TASK DIRECTIONS - Set down word for word the part of the article on Labour's London mayoral race that begins at "His surprise victory" and stops after "first Muslim mayor.".

Home / Lead News / Sadiq Khan crushed favourite Tessa Jowell today to become Labour’s candidate for Mayor of London.

Sadiq Khan crushed favourite Tessa Jowell today to become Labour’s candidate for Mayor of London.

32The bus driver’s son from Tooting ended the mayoral dream of the former Olympics minister, winning in the final round by 58.9 per cent to 41.1 per cent.
His surprise victory was fuelled by thousands of supporters of Left-winger Jeremy Corbyn —and set alarm bells ringing among Labour modernisers.
It sets the scene for an electrifying showdown for the capital’s top job next May, almost certainly against Conservative frontrunner Zac Goldsmith.
But some Labour MPs said Dame Tessa would have stood a better chance of winning, and pointed to polls showing she had more cross-party appeal.
If he wins, human rights lawyer Mr Khan, 44, will make history as the capital’s first Muslim mayor.

AVAILABLE DATA -
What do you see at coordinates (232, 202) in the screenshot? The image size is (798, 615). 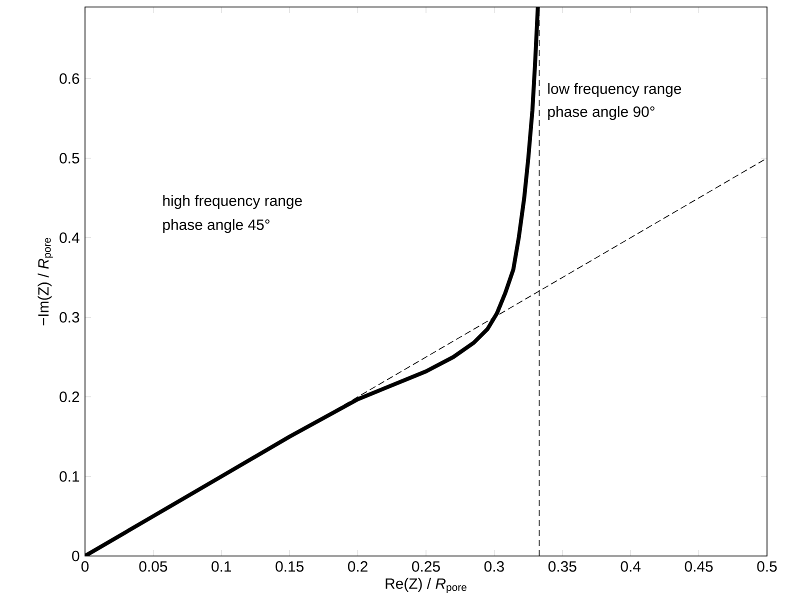 I see `annotation: high frequency range` at bounding box center [232, 202].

TASK RESULT -
His surprise victory was fuelled by thousands of supporters of Left-winger Jeremy Corbyn —and set alarm bells ringing among Labour modernisers.
It sets the scene for an electrifying showdown for the capital’s top job next May, almost certainly against Conservative frontrunner Zac Goldsmith.
But some Labour MPs said Dame Tessa would have stood a better chance of winning, and pointed to polls showing she had more cross-party appeal.
If he wins, human rights lawyer Mr Khan, 44, will make history as the capital’s first Muslim mayor.